Long Roche Kara C, Abu-Rustum Nadeem R, Nourmoussavi Mlica, Zivanovic Oliver
Gynecology Service, Department of Surgery, Memorial Sloan Kettering Cancer Center, New York, New York.
Cancer. 2017 May 15;123(10):1714-1720. doi: 10.1002/cncr.30528. Epub 2017 Mar 23.
Because there is no screening test for ovarian cancer, effective prevention strategies may be the best way to reduce the mortality of this most lethal gynecologic malignancy. Increasing evidence supports the hypothesis that the fallopian tube is the site of origin for the vast majority of high-grade serous carcinomas. Our growing understanding of the pathogenesis of this disease offers a rare opportunity to explore new preventive measures, such as bilateral salpingectomy, which may provide great benefit without compromising ovarian function.
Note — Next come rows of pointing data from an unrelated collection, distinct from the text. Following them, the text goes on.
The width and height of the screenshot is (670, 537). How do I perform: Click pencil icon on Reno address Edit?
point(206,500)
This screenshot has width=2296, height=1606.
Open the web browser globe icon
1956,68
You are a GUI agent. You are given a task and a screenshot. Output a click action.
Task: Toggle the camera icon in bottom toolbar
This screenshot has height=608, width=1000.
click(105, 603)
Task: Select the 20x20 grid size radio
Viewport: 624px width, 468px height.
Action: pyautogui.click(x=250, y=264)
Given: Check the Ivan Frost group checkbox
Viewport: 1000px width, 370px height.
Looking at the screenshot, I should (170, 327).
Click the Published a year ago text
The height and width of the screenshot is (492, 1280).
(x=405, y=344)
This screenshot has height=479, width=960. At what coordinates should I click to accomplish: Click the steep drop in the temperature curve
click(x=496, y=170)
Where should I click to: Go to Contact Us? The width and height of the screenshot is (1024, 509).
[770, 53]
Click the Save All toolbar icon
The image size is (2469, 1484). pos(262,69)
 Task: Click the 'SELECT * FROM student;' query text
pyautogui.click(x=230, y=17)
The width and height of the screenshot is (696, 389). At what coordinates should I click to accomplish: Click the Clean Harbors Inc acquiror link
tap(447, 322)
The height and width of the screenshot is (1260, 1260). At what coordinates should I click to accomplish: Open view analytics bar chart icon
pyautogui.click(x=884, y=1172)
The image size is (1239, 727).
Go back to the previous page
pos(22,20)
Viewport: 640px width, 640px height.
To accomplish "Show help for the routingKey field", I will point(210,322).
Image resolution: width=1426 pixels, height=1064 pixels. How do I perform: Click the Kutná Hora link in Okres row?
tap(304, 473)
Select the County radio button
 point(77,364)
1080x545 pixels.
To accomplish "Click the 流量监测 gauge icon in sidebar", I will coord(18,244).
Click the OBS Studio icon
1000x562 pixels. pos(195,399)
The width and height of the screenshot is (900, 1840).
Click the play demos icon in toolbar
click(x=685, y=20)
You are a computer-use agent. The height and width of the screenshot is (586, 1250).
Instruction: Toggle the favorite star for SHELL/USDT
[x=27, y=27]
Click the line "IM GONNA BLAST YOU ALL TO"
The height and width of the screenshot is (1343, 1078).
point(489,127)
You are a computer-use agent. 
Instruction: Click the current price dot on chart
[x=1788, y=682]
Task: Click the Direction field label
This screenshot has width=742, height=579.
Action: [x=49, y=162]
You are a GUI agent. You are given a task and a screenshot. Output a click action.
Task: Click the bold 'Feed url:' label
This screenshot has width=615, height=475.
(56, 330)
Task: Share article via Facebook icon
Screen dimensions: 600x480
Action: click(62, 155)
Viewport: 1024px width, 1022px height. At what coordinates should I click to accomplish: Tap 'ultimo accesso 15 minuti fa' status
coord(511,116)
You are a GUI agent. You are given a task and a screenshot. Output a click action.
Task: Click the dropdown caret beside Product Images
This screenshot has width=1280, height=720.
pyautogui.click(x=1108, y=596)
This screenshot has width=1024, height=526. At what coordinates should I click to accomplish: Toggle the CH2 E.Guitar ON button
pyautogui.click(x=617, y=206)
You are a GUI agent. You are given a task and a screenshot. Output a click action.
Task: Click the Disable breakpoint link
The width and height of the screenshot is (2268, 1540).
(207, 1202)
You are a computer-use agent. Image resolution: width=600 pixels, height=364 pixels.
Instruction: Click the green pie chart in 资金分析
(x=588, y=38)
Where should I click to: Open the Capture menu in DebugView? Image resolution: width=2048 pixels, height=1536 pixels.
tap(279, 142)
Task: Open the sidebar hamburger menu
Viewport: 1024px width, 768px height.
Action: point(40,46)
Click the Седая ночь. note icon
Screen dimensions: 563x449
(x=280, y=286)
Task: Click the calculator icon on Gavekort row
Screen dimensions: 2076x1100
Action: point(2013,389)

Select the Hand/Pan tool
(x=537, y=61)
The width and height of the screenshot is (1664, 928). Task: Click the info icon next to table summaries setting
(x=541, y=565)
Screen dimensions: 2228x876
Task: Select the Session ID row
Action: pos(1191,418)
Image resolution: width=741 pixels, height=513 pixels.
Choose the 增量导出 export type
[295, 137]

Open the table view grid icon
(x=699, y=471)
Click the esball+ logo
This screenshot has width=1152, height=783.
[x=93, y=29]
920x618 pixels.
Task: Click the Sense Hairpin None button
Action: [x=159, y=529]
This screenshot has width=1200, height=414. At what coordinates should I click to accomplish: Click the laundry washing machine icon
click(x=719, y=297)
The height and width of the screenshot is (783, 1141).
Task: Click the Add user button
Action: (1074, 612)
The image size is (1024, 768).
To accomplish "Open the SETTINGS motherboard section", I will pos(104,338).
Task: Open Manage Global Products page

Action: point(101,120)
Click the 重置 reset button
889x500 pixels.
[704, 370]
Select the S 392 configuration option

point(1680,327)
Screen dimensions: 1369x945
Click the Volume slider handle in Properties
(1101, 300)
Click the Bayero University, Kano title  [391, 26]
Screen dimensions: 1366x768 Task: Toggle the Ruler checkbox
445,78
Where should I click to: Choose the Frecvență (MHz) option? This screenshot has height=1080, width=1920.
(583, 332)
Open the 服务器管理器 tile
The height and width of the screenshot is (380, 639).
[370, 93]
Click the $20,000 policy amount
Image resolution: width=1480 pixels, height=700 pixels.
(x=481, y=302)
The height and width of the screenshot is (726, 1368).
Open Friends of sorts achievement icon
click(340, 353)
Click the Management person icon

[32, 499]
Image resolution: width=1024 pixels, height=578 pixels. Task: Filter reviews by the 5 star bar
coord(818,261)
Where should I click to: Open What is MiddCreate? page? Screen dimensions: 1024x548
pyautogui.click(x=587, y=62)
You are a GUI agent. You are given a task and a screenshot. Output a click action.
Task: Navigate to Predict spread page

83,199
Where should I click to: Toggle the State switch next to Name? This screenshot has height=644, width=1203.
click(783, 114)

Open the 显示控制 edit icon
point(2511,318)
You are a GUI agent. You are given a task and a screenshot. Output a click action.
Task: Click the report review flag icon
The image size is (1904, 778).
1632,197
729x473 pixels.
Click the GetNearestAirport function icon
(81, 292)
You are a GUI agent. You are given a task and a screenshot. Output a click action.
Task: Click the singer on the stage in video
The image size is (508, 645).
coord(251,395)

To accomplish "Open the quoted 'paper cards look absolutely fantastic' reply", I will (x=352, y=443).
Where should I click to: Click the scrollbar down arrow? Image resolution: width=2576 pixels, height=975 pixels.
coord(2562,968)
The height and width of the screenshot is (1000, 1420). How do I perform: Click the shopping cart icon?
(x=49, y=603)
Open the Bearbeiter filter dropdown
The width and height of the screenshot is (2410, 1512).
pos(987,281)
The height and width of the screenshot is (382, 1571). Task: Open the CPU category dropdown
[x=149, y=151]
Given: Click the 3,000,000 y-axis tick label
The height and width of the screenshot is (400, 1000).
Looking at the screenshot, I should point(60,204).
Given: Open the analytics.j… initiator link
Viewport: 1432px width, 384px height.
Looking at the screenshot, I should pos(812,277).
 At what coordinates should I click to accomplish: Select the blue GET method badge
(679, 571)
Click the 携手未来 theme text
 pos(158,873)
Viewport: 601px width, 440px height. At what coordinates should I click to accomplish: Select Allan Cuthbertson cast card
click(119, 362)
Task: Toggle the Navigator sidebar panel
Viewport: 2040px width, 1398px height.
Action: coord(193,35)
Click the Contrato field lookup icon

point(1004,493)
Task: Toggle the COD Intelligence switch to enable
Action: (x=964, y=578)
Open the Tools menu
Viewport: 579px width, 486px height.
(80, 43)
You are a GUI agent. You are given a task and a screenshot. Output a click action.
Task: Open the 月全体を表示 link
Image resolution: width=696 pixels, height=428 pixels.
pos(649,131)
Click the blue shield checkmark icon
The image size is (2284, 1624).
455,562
If the tubal paradigm is accurate, then the impact of bilateral salpingectomy could extend to BRCA1 and BRCA2 mutation carriers, high-risk noncarriers, and average-risk women. The authors present a review of the literature on the role of risk-reducing salpingectomy in all women and in high-risk groups, with a focus on morbidity, ovarian function, potential clinical applicability, and epidemiological considerations. Cancer 2017;123:1714-1720. © 2017 American Cancer Society.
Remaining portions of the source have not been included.